▶ **THE TASK**: Would you please copy out each entry exactly?

Collected data

--- START ---

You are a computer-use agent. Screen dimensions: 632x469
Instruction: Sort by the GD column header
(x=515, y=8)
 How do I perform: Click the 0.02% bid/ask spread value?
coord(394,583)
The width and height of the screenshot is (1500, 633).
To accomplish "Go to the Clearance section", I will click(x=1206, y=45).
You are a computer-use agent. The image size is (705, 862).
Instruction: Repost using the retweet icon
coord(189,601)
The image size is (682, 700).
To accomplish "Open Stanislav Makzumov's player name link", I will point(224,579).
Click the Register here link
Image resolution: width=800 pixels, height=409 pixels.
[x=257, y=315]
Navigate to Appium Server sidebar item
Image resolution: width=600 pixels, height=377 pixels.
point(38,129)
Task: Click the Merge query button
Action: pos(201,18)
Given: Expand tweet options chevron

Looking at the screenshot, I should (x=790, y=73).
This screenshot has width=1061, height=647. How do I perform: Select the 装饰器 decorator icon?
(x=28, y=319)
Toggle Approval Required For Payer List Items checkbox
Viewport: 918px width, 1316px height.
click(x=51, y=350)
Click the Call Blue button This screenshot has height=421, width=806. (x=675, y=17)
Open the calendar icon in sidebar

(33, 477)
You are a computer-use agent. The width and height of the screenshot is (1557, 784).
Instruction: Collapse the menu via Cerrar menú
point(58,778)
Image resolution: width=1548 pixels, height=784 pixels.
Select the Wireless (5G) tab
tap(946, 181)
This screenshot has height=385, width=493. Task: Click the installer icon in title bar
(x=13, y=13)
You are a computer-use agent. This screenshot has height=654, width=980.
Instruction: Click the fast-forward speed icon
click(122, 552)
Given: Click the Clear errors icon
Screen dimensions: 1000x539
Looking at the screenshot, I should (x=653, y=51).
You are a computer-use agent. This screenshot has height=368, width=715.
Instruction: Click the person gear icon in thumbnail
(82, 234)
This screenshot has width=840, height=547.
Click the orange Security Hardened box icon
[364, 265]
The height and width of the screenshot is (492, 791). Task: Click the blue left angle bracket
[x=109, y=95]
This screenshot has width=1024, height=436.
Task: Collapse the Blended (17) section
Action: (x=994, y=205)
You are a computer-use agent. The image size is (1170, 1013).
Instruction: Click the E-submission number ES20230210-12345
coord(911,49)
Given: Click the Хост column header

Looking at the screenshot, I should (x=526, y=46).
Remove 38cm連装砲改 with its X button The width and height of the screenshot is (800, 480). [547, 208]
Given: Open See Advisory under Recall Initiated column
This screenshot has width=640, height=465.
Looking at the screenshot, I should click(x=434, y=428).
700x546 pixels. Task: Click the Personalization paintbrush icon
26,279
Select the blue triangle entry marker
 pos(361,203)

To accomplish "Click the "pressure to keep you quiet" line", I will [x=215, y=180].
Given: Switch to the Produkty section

--- END ---

▶ **RESPONSE TO THIS EXERCISE**:
You are a computer-use agent. Screen dimensions: 632x469
Instruction: Sort by the GD column header
(x=515, y=8)
 How do I perform: Click the 0.02% bid/ask spread value?
coord(394,583)
The width and height of the screenshot is (1500, 633).
To accomplish "Go to the Clearance section", I will click(x=1206, y=45).
You are a computer-use agent. The image size is (705, 862).
Instruction: Repost using the retweet icon
coord(189,601)
The image size is (682, 700).
To accomplish "Open Stanislav Makzumov's player name link", I will point(224,579).
Click the Register here link
Image resolution: width=800 pixels, height=409 pixels.
[x=257, y=315]
Navigate to Appium Server sidebar item
Image resolution: width=600 pixels, height=377 pixels.
point(38,129)
Task: Click the Merge query button
Action: pos(201,18)
Given: Expand tweet options chevron

Looking at the screenshot, I should (x=790, y=73).
This screenshot has width=1061, height=647. How do I perform: Select the 装饰器 decorator icon?
(x=28, y=319)
Toggle Approval Required For Payer List Items checkbox
Viewport: 918px width, 1316px height.
click(x=51, y=350)
Click the Call Blue button This screenshot has height=421, width=806. (x=675, y=17)
Open the calendar icon in sidebar

(33, 477)
You are a computer-use agent. The width and height of the screenshot is (1557, 784).
Instruction: Collapse the menu via Cerrar menú
point(58,778)
Image resolution: width=1548 pixels, height=784 pixels.
Select the Wireless (5G) tab
tap(946, 181)
This screenshot has height=385, width=493. Task: Click the installer icon in title bar
(x=13, y=13)
You are a computer-use agent. This screenshot has height=654, width=980.
Instruction: Click the fast-forward speed icon
click(122, 552)
Given: Click the Clear errors icon
Screen dimensions: 1000x539
Looking at the screenshot, I should (x=653, y=51).
You are a computer-use agent. This screenshot has height=368, width=715.
Instruction: Click the person gear icon in thumbnail
(82, 234)
This screenshot has width=840, height=547.
Click the orange Security Hardened box icon
[364, 265]
The height and width of the screenshot is (492, 791). Task: Click the blue left angle bracket
[x=109, y=95]
This screenshot has width=1024, height=436.
Task: Collapse the Blended (17) section
Action: (x=994, y=205)
You are a computer-use agent. The image size is (1170, 1013).
Instruction: Click the E-submission number ES20230210-12345
coord(911,49)
Given: Click the Хост column header

Looking at the screenshot, I should (x=526, y=46).
Remove 38cm連装砲改 with its X button The width and height of the screenshot is (800, 480). [547, 208]
Given: Open See Advisory under Recall Initiated column
This screenshot has width=640, height=465.
Looking at the screenshot, I should click(x=434, y=428).
700x546 pixels. Task: Click the Personalization paintbrush icon
26,279
Select the blue triangle entry marker
 pos(361,203)

To accomplish "Click the "pressure to keep you quiet" line", I will [x=215, y=180].
Given: Switch to the Produkty section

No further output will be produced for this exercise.